One criticism of the Richardson-type WG is its failure to describe adequately the length of dry and wet series (i.e. persistent events such as drought and prolonged rainfall). These can be very important in some applications (e.g. agricultural impacts). For this reason an alternative, "serial approach" has been developed (Racsko et al., 1991), which first models the sequence of dry and wet series of days and then models other weather variables like precipitation amount and temperature as dependent on the wet or dry series.

Using WGs in impact assessment

The decision to apply a weather generator in an impact assessment may be determined by one or more of the following requirements:

Long time series of daily weather, which are not available from observational records;
Daily weather data in a region of data sparsity
Gridded daily weather data for spatial analysis (e.g. of risk)
The ability to investigate changes in both the mean climate and its inter-daily variability

Once the decision is made, a suitable WG should then be selected. The criteria for selection will depend upon what models are available and how their documented features suit the needs of the impact assessment. It may be necessary to test a number of models to assess their suitability. After selecting a model, several steps of analysis are required to parameterise and test the WG:

Data collection - observed daily climatological data for the variables and site(s) of interest should be collected, quality controlled and correctly formatted. If the WG is to be parameterised for a 1961-1990 baseline period, as much data as possible from this period will be required. On the other hand, if it important to model low frequency, high magnitude events, it will be desirable to obtain the longest possible observed time series. For spatial applications, between-site consistency of the observational time period may also be important.
Parameterisation - the parameters of the model are estimated using methods documented for the weather generator. If spatial analysis is also being undertaken, this will require parameter estimation at many sites and subsequent interpolation of the parameters to a grid or other spatial field. Some WG programs have automatic procedures for parameter estimation.
Model testing - time series of weather are generated and their statistics analysed and compared with the observed data on which they were based. The significance of any discrepancies between the WG-derived and observed series can be assessed by running both series through an impact model. Again, automatic model testing procedures are built in to some public domain WG programs.
Climate scenarios - if the WG is to be used to create weather time series representing a changed climate, procedures will also be required for applying climate change information (e.g. on climate variability change from GCMs) as adjustments to the parameters of the WG. Some WG software also handles climate scenarios.

Applying WGs over space

Weather generators using different approaches have been tested and applied in climate impact assessment (e.g. Wallis and Griffiths, 1995; Harrison et al., 1995), and the approaches have also been compared (e.g. Johnson et al., 1996; Semenov et al., 1998). While they are most commonly applied at sites, methods have also been developed to interpolate the site parameters of WGs over space, facilitating spatial analysis (e.g. of risk). However, because WG time series are usually site-independent and ignore the observed spatial correlation of climate, this can limit the value of some spatial impact assessments.
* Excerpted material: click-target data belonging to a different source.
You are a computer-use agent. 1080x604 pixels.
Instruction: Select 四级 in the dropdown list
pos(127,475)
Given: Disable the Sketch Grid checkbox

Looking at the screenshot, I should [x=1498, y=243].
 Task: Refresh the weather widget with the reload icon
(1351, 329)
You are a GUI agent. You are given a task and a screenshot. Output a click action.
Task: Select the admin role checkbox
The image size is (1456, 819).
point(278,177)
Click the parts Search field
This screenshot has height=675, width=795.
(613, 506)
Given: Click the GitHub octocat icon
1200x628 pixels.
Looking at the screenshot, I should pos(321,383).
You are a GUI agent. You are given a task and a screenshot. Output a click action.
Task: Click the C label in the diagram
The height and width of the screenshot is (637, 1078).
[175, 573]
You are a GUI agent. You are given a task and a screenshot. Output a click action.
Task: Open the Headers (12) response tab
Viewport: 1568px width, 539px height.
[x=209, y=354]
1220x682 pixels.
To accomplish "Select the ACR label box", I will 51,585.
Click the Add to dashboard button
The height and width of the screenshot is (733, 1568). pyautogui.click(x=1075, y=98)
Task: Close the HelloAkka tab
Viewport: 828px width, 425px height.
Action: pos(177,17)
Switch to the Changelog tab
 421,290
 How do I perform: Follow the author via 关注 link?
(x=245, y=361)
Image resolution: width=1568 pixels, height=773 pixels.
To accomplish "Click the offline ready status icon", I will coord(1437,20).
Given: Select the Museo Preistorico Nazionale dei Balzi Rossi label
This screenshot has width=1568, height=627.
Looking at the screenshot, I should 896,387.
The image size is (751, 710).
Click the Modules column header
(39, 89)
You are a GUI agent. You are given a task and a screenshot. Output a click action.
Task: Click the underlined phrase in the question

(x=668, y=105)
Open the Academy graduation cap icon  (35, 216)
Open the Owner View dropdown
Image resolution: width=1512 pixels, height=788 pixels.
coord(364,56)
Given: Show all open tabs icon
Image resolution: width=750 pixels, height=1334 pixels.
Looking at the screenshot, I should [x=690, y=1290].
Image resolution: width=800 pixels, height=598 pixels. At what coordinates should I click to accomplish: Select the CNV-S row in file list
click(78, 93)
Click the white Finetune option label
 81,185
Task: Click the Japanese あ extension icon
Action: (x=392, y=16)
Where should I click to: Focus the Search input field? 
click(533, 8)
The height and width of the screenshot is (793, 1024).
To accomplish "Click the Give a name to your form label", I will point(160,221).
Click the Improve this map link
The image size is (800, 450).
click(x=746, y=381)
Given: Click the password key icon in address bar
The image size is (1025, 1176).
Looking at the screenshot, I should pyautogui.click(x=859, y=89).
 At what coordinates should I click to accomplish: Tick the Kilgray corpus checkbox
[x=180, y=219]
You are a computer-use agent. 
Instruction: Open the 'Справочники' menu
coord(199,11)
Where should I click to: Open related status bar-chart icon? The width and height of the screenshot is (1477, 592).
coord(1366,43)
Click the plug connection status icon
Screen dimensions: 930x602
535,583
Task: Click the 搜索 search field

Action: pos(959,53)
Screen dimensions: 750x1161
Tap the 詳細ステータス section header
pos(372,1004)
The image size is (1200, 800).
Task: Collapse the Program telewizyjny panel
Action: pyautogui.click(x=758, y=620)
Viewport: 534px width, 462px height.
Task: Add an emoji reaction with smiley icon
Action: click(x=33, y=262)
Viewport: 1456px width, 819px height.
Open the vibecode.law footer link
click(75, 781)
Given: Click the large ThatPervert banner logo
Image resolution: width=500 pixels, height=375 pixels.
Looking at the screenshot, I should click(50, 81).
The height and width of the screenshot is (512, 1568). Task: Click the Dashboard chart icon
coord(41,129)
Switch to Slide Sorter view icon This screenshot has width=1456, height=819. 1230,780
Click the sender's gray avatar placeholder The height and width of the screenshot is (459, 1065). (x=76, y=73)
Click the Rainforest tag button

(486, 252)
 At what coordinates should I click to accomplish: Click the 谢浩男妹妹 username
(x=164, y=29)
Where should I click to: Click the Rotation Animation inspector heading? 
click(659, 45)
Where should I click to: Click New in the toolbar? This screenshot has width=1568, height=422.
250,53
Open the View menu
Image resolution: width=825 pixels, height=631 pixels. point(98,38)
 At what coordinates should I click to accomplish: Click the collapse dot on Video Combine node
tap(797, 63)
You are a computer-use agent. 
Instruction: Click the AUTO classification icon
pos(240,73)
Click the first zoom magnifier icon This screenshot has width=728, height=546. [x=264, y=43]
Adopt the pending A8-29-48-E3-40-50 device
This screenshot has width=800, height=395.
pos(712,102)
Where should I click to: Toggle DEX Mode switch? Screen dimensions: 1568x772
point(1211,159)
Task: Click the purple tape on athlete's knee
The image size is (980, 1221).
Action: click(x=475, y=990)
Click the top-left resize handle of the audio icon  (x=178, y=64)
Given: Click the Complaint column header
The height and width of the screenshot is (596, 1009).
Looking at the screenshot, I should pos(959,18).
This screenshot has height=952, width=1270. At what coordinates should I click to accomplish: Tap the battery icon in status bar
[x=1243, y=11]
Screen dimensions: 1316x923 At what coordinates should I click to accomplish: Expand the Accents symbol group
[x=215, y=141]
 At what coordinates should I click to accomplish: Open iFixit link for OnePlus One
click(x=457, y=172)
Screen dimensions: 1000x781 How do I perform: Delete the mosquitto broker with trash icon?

For example, a WG may simulate the occurrence of 3 prolonged droughts in a 30 year time series at location A. It may also simulate the same number of droughts at a nearby location B, but in different years. On the other hand, the observed climate at both locations may also show three drought years, but it is likely that these are the same years at both locations, since drought is commonly a widespread phenomenon. Thus, while the WG may provide an accurate statistical representation of the observed situation at each individual site (i.e. the risk of drought and its local impact), taken together, the droughts are not simultaneous and the aggregate impact (e.g. on water resources or agriculture) is likely to be less severe than in the real situation, where widespread drought affects a large area.

A further discussion of this problem and of efforts being made to develop stochastic space-time weather models can be found in Hutchinson (1995), and the role of WGs in climate scenario development is provided in Mearns et al. (2001).